Тем временем я имел многочисленные свидания с парижскими товарищами. Квартира почтенного доктора неожиданно превратилась в штаб фракции большевиков-ленинцев: во всех комнатах шли совещания, звонили телефоны, приходили новые и новые друзья. Газеты были полны отголосков социалистического конгресса в Mulhousee, причем "троцкисты" впервые стали в фокусе внимания большой прессы. "Путчисты!" - писал Temps заодно с Humanite. В этих условиях мое пребывание в Париже должно было вдвойне нервировать полицию.

В Париже мы увидели после трехлетней разлуки Севушку: он вырос, окреп и... совсем-совсем забыл русский. К рус[ской] книге о трех толстяках, которую он прекрасно, запоем читал на Принкипо, он прикасается теперь с неприязнью (книга у него сохранилась), как к чему-то чужому и тревожному. Он посещает франц [узскую] школу, где мальчики называют его boсhе'ем.

В среду, около 9.30 ч. вечера, [Walter] Held[229] сообщил мне по телефону из Осло, что правительство решило, наконец, дать на 6 месяцев визу. "6 месяце No мера предосторожности, чтоб иметь не слишком связанные руки перед лицом политических противников. Угнетенное состояние сменилось у молодежи бурным подъемом...

На другое утро встретилось, однако, новое затруднение: норвежский консул заявил, что раз виза дается на определенный срок, то Тр[оцко]му нужна обратная французская виза: впрочем он, консул, справится по телефону в Осло. Получить обратную французскую визу представлялось почти безнадежным; во всяком случае это означало значительную проволочку. Новые хлопоты, телефонные разговоры, волнения и... расходы. К полудню норвежская виза была получена, транзитная бельгийская - перенесена на новый срок. Последние свидания и прощания. Новый полицейский, который провожает нас до Брюсселя.

До Антверпена нас провожал, вместе с Ваном, французский товарищ [Jean] Rous, из Perpignan, каталонец. Сопровождавший нас полицейский оказался его земляком. У них завязался в соседнем купе интересный разговор. Полицейский голосует обычно за социалистов. Но доверие к социалистам и радикалам в полиции ослабло: эти партии не хотят власти и не возьмут ее. Выросло влияние Croix de Feu[230]. Левые говорят фашистам: но ведь у вас нет никакой программы! - Ничего, - отвечают правые,- сперва надо все опрокинуть, а там видно будет... Прекрасная формула для охранителей порядка! За последнее время в полиции пробуждаются симпатии к коммунистам: они признали нац[иональную] оборону, они отрезали себе какую бы то ни было возможность к революционной активности. Рабочая партия, которая говорит своей буржуазии: не беспокойся, я тебя поддержу в случае войны! -перестает, тем самым, существовать как революционная партия.

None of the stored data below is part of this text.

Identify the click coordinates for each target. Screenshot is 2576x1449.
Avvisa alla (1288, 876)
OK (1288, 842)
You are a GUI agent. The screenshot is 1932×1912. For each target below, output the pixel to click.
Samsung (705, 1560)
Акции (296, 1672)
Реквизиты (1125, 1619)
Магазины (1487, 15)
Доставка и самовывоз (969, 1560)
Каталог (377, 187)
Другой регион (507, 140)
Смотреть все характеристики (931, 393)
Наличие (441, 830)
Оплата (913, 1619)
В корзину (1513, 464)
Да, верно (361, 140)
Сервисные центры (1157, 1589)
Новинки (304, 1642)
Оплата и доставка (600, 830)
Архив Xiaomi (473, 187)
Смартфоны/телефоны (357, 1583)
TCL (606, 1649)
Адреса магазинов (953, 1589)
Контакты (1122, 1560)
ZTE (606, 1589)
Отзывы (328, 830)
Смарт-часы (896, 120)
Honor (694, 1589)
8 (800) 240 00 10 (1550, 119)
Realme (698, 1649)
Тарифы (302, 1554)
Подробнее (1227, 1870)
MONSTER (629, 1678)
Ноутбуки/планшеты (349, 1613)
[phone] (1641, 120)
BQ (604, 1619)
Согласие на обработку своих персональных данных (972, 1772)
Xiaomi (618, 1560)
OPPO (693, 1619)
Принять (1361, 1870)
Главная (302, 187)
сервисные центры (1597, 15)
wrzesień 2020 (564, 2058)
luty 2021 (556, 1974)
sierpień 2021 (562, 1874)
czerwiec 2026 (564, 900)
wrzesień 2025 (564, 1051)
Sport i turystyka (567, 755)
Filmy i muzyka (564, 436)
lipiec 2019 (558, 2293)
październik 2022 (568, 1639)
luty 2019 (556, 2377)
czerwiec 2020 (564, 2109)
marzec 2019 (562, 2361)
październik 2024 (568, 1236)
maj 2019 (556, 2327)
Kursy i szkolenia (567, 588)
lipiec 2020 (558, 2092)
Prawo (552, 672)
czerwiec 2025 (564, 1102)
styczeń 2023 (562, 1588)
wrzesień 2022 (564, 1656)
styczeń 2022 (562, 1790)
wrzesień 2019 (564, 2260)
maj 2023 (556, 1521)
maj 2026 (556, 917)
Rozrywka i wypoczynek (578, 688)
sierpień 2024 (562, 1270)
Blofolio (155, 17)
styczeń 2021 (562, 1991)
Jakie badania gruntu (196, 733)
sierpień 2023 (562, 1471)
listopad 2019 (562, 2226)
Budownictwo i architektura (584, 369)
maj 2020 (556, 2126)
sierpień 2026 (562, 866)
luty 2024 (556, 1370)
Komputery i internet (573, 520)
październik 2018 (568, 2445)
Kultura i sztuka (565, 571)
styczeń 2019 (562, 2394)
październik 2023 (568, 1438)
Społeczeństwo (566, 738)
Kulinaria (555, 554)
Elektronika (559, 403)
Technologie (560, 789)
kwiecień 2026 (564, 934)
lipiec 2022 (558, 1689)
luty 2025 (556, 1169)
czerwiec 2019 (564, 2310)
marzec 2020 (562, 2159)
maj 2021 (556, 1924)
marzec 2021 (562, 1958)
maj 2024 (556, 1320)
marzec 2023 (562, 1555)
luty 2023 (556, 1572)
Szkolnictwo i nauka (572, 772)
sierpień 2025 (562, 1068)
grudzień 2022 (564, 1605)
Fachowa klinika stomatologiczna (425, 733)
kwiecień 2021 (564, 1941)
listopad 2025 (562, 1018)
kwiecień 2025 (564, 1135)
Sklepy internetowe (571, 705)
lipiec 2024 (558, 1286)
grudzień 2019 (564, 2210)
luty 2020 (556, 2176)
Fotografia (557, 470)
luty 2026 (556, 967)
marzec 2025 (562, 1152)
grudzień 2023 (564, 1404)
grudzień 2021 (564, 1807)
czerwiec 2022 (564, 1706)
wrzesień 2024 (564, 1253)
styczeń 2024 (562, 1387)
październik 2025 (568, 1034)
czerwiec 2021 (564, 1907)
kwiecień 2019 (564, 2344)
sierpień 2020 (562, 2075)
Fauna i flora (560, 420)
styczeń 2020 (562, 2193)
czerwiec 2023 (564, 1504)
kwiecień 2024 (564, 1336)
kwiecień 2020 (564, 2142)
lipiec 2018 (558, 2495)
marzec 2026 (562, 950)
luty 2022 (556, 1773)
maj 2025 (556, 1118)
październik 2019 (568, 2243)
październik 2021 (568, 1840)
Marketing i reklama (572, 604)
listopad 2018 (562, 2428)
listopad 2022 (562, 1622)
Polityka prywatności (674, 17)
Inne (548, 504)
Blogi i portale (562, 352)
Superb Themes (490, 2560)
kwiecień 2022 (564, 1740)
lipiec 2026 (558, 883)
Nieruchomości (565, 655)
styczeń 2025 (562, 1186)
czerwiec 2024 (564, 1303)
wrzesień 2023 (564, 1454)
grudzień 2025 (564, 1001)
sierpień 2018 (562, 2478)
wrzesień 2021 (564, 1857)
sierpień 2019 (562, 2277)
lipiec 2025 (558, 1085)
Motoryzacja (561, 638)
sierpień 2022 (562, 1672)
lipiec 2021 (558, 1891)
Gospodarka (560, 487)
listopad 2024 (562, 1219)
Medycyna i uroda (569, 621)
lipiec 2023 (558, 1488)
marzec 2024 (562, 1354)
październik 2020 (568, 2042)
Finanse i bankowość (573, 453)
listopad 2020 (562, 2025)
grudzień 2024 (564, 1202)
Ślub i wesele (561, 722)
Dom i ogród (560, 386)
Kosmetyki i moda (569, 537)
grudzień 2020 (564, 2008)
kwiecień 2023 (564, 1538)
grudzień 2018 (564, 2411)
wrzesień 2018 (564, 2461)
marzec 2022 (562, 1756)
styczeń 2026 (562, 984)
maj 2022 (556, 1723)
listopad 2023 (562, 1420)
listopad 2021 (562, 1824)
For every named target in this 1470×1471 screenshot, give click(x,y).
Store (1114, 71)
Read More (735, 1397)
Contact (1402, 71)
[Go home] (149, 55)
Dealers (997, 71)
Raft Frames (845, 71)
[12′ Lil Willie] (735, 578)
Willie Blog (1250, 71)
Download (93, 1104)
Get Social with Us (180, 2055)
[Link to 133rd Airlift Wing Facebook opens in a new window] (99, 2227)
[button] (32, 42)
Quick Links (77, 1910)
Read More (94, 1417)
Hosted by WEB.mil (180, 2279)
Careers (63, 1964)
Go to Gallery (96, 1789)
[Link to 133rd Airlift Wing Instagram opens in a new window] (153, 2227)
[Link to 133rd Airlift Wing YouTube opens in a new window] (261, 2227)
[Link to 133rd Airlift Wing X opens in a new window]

В Антверпене пришлось провести 1,5 суток. Я воспользовался этим, чтоб повидаться с бельгийскими товарищами. Руководящая группа в пять человек -все рабочие-прибыла из Charleroi. Собрались мы у антверпенского рабочего-бриллиантщика (национальность и профессия Спинозы![231]) Polk'a, провели в беседе часа четыре. Наша группа в Бельгии, очень немногочисленная (несколько десятков рабочих), вступила в Раб[очую] партию.

На маленьком норвежском пароходе (три ночи, два дня) никто не обращал на нас внимания. С этой стороны все путешествие - в отличие от предшествующих наших передвижений - прошло идеально. Ни полиция, ни журналисты, ни публика не интересовались нами. Мы с Н. ехали по эмигрантским паспортам, выданным турецким правительством; так как с нами были Ван и Френкель[232], то офицер, заведовавший билетами и паспортами, определял нашу группу так: "француз, чехословак и два турка". Только на пристани в Осло несколько журналистов и фотографов рабочей, т. е. правительственной, печати раскрыли наше инкогнито. Но мы быстро уехали в автомобиле с Шефло, который ожидал нас на пристани.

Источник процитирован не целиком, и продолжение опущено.